Per la Nasa il ponte Morandi di Genova aveva iniziato a deformarsi già dal 2015, quindi anni prima del crollo avvenuto il 14 agosto del 2018. È quanto dimostrerebbero alcuni scienziati in uno studio realizzato dal "Jet propulsion laboratory" di Pasadena in California e anticipato oggi dal Corriere della Sera. Secondo gli studiosi la struttura avrebbe subito dei "movimenti" ancora più accentuati nei suoi ultimi mesi, quelli antecedenti al disastro costato la vita a 43 persone.
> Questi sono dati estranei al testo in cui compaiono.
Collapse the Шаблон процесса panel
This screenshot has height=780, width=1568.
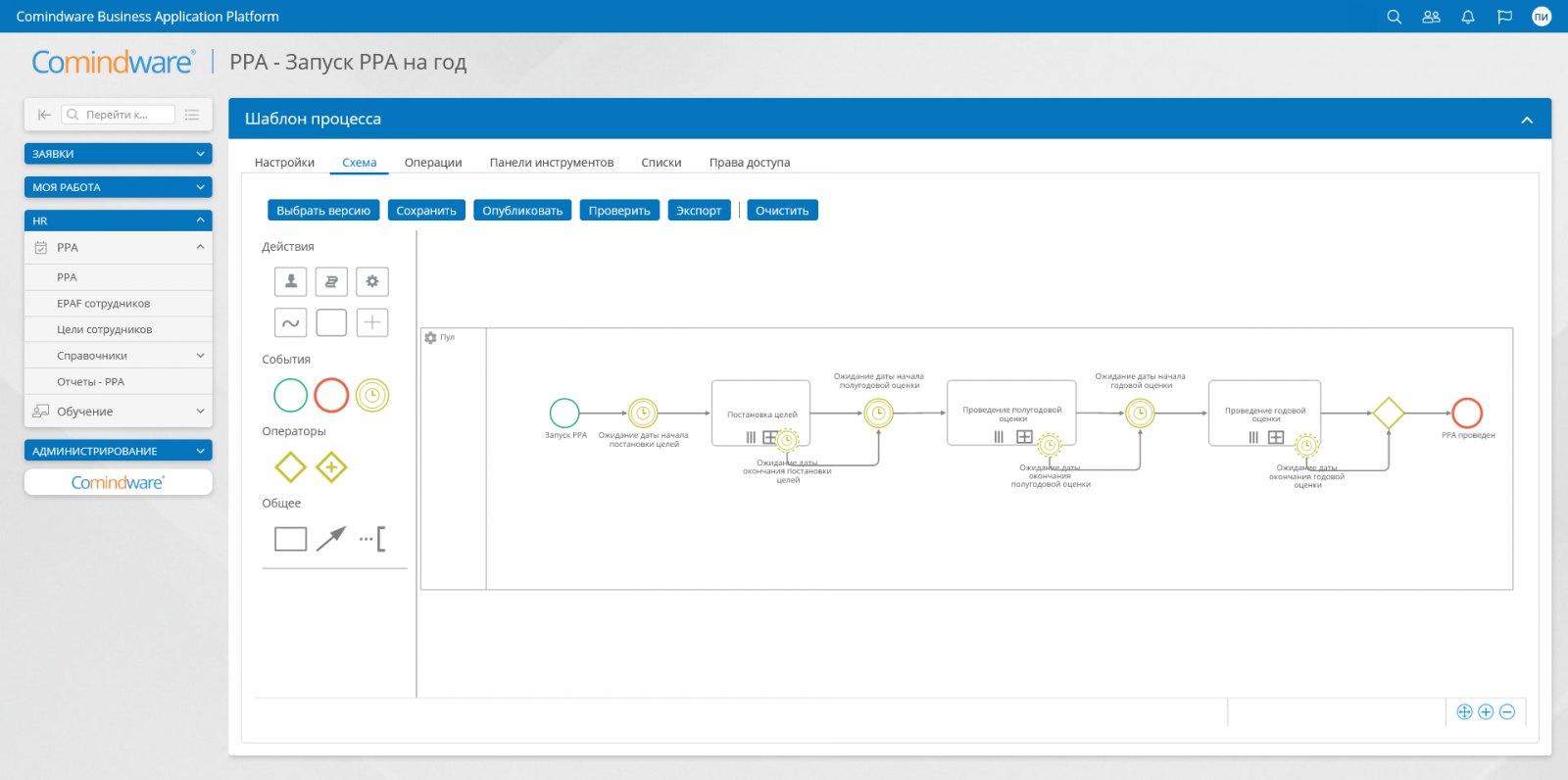point(1526,120)
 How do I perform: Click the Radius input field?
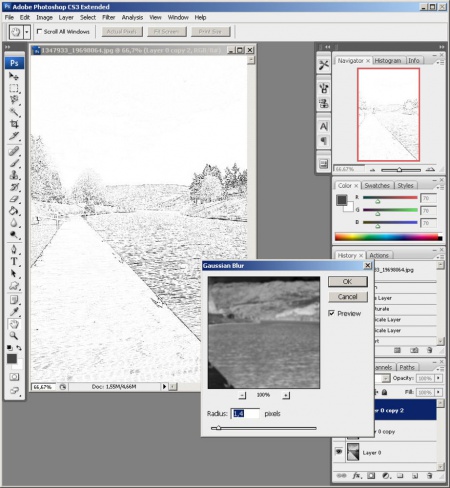click(245, 413)
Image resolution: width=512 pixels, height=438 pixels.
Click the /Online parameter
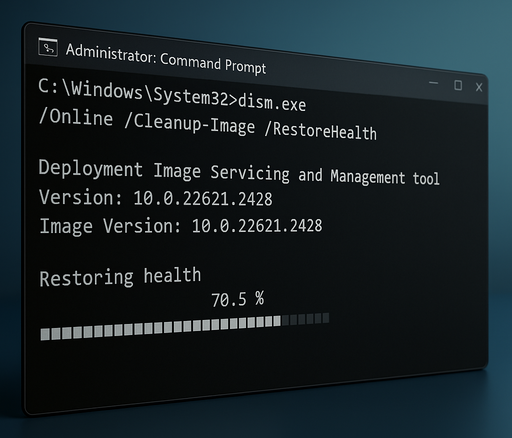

Lo studio (realizzato grazie alle immagini del satellite radar Cosmo-SkyMed) è stato inviato alla Procura di Genova che sta ricostruendo tutti i passaggi utili a definire i responsabili del crollo del viadotto Polcevera di Genova. A realizzare il dossier, diffuso quando mancano pochi giorni al momento in cui si ricorderanno le vittime del crollo, è stato un team di ricercatori che all'interno della Nasa lavora alla costruzione e alla progettazione di sonde per lo spazio. Nel team è presente anche Carlo Terranova, geologo del Ministero dell'ambiente: "È stato scoperto il ‘precursore deformativo' del ponte Morandi, abbiamo anche dimostrato che dal 1992 al 2011 il ponte non si è invece mai mosso" ha dichiarato al Corriere della Sera lo studioso. "Il ponte – conclude l'esperto – poggiava su un terreno che potrebbe essersi mosso negli anni. Il satellite è in grado di vedere anche queste variazioni. E allora basta, usiamolo per prevenire".

Intanto si apprende che i magistrati, per far luce sul crollo del ponte di Genova, avrebbero chiesto all'Agenzia spaziale italiana (Asi) le immagini storiche scattate dai satelliti. La domanda degli investigatori è quindi questa: analizzando le foto satellitari prima del disastro, si poteva prevedere il crollo del ponte Morandi?